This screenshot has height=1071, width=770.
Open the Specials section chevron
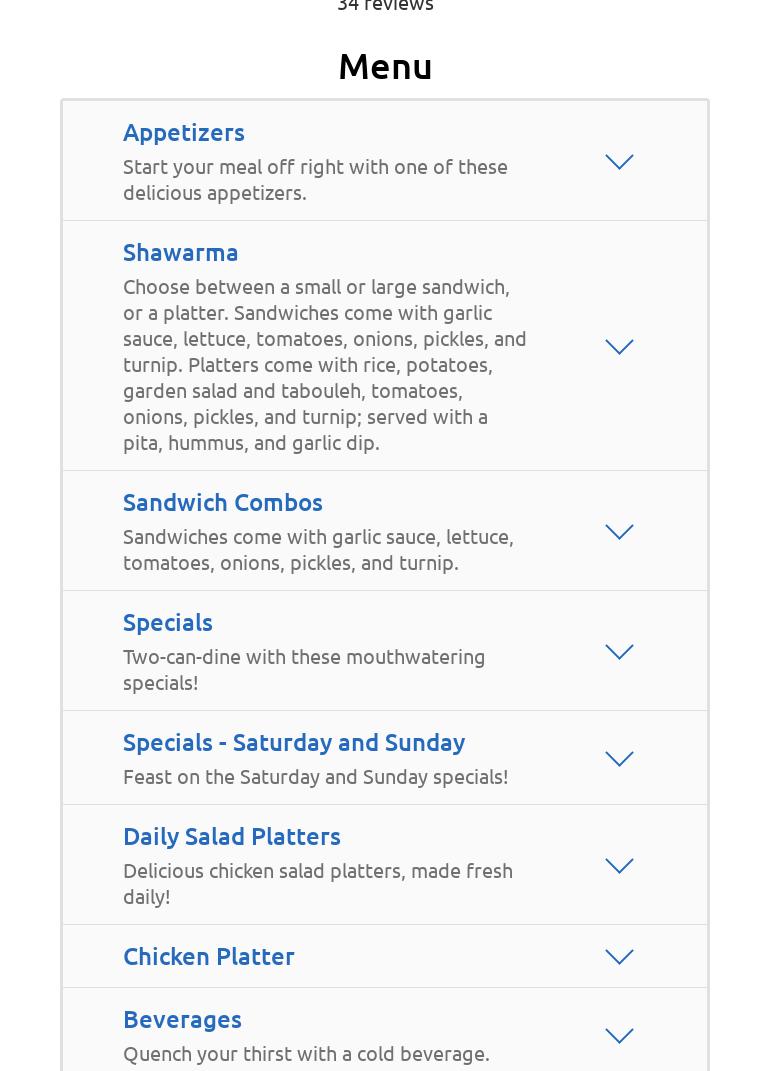[619, 652]
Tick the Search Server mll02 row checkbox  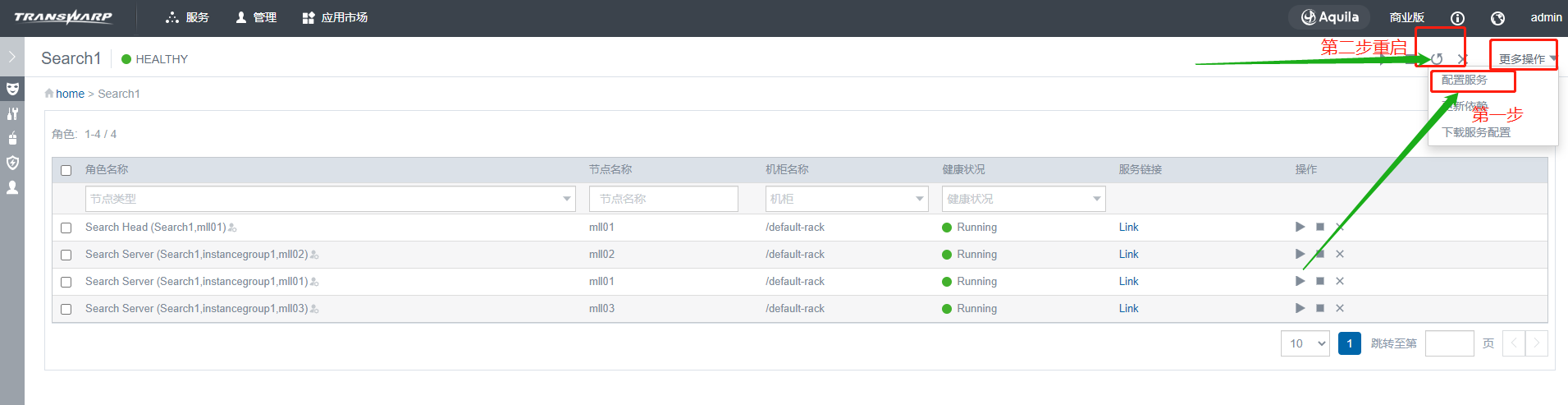66,255
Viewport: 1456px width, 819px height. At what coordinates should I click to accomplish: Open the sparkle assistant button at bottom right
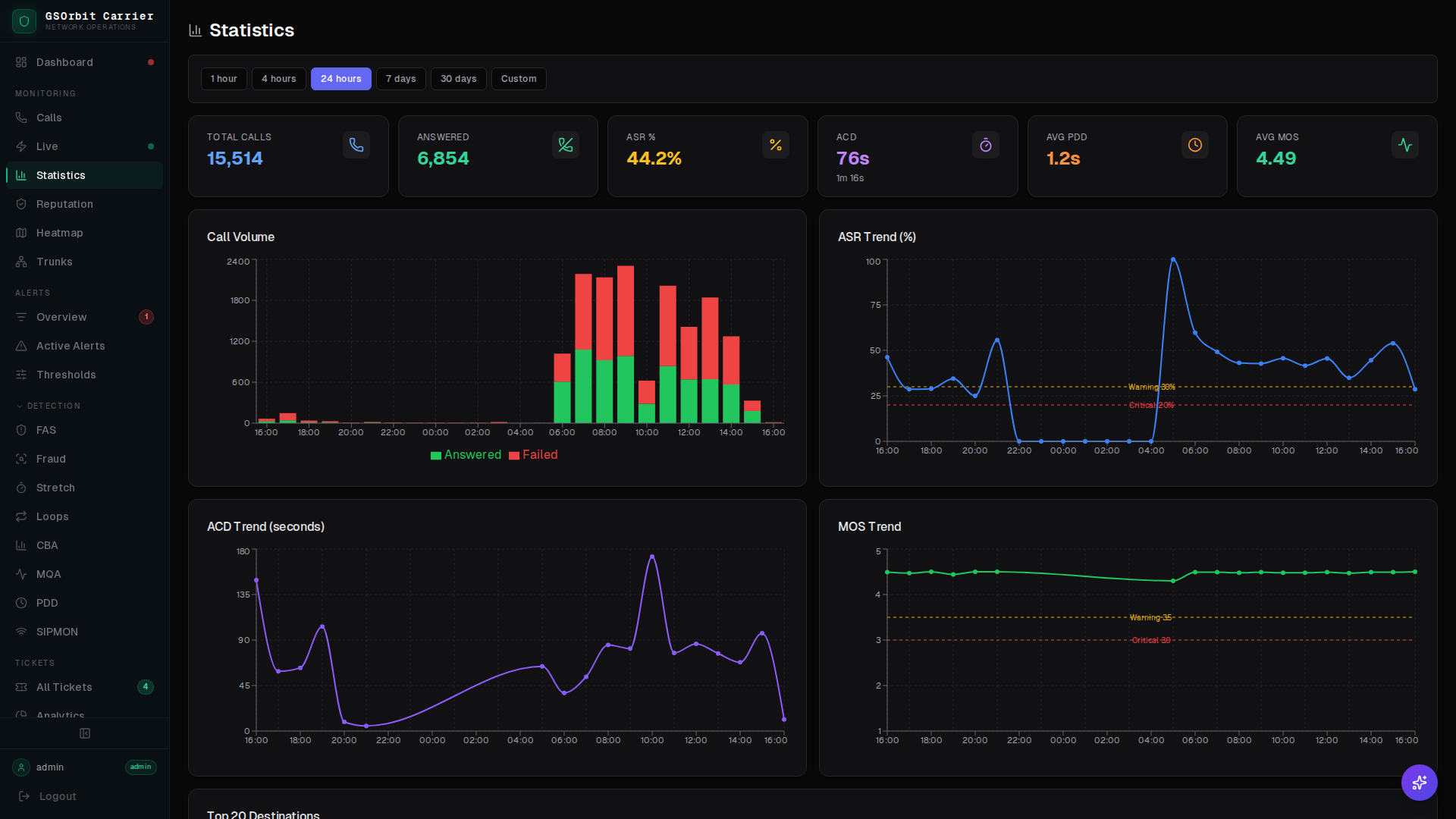click(1420, 783)
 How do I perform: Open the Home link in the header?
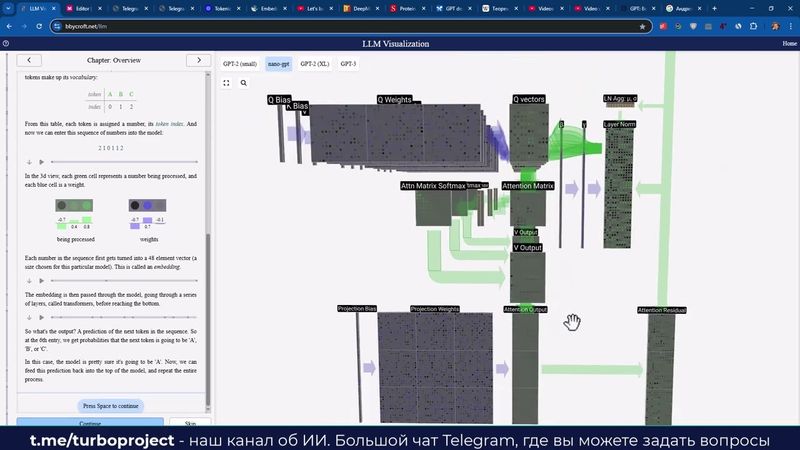click(788, 44)
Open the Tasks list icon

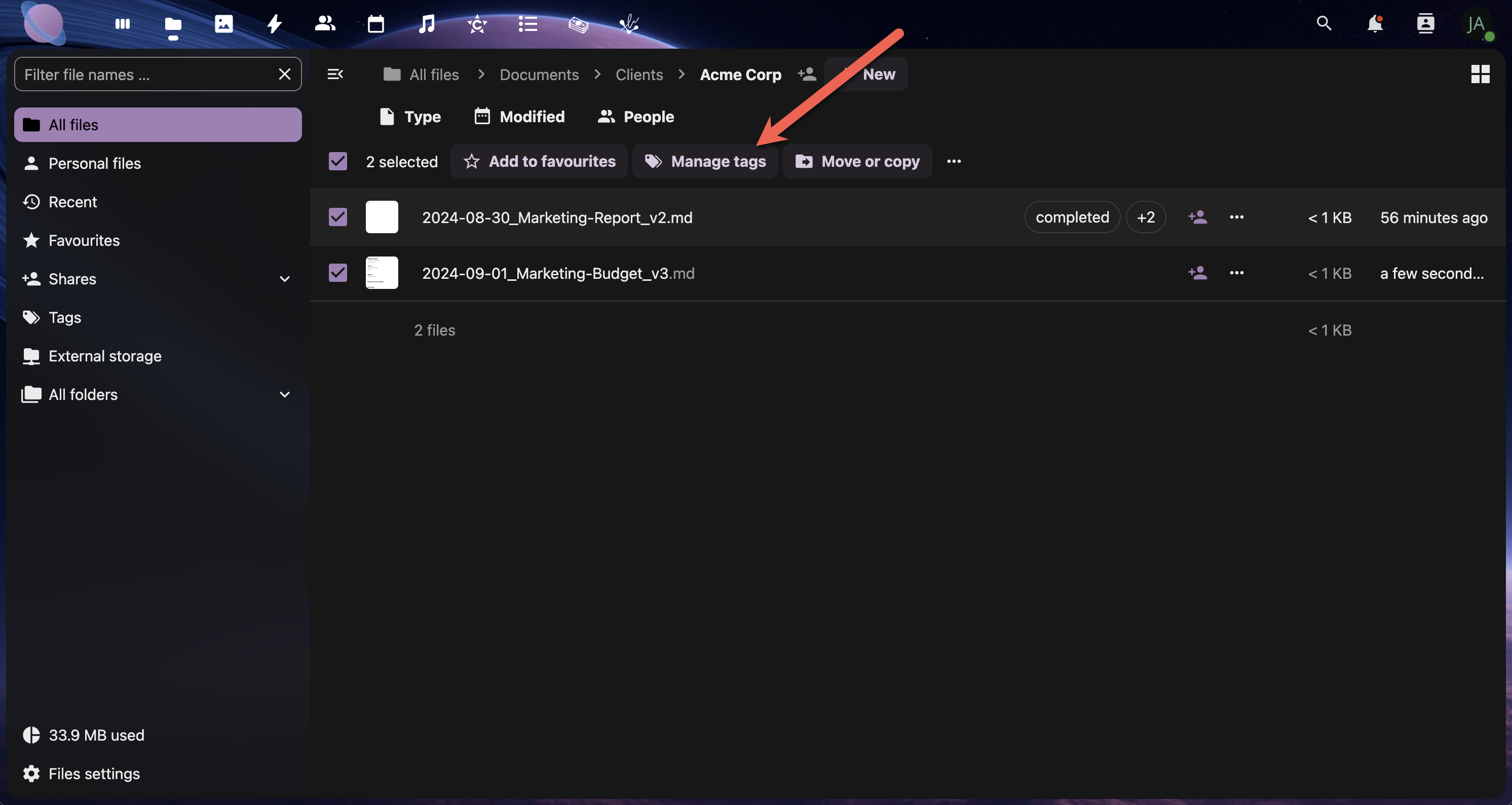point(527,24)
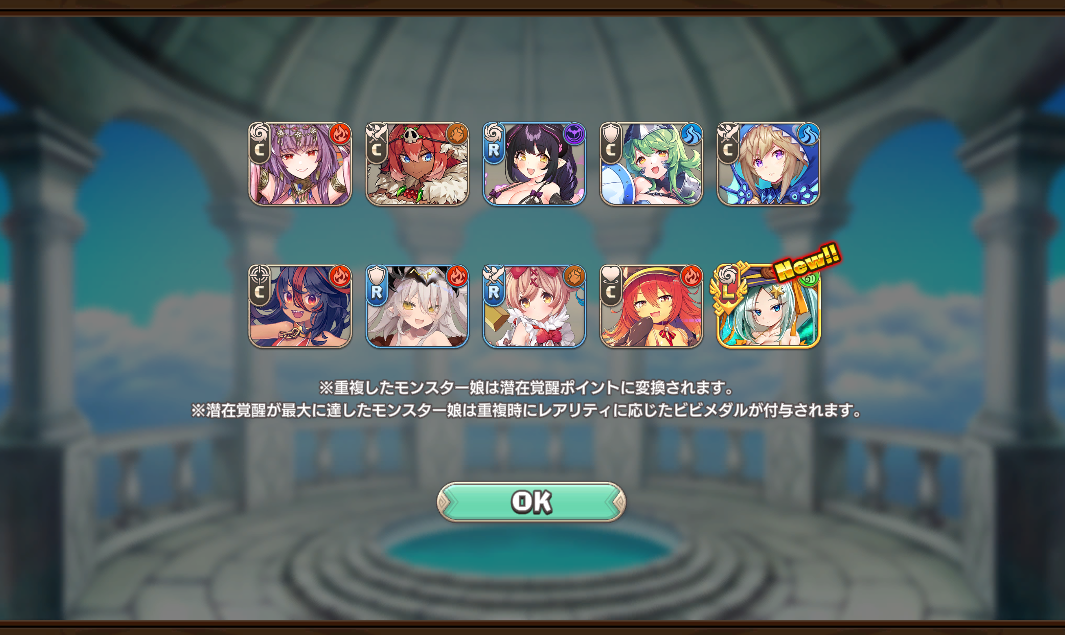Select the pink-haired girl card with red bow
This screenshot has height=635, width=1065.
click(x=535, y=306)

Goal >> Could you retype the items without changes, starting at the line that contains "How do I perform: Open" and ending at the last line of the items, leaving out the pictures?

The output >>
 How do I perform: Open the Home link in the header?
click(788, 44)
Open the Tasks list icon

point(527,24)
Select the pink-haired girl card with red bow
This screenshot has height=635, width=1065.
click(x=535, y=306)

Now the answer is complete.